Task description – Line by line, output everything from the one that contains "Open Cookies Settings" through the end of the material below, exactly as written and with no pictures.

Information supplied –

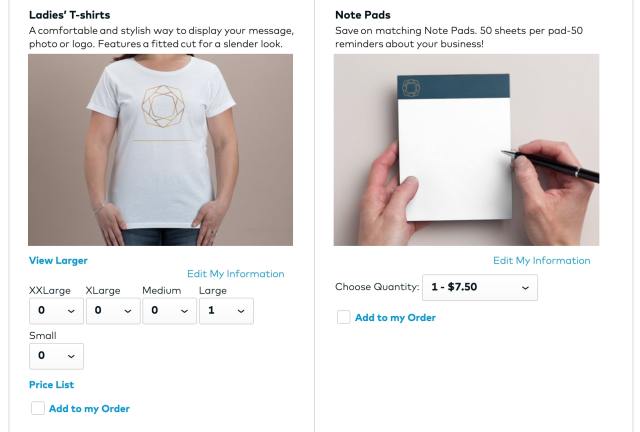The image size is (640, 432).
Task: Expand the Medium size quantity dropdown
Action: click(168, 311)
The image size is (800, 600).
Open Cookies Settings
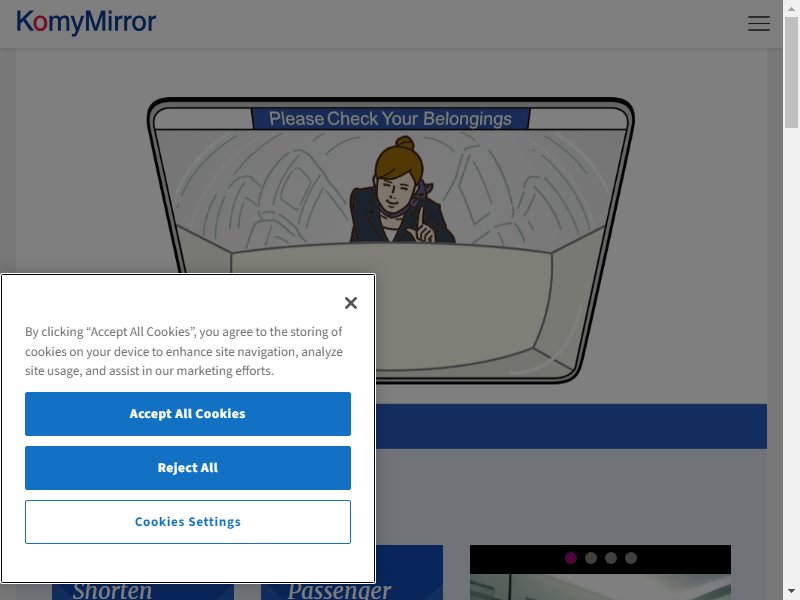coord(188,522)
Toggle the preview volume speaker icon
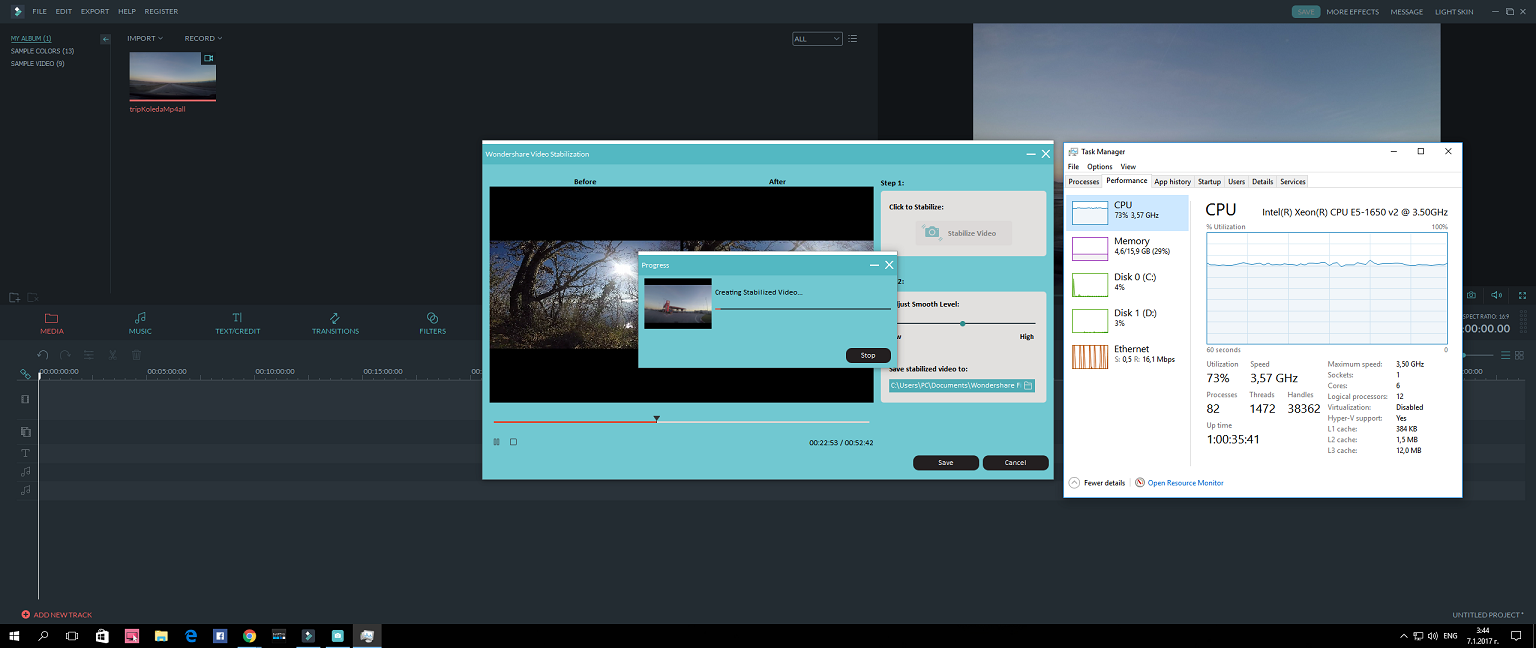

Exercise output –
Open Cookies Settings
coord(188,522)
Toggle the preview volume speaker icon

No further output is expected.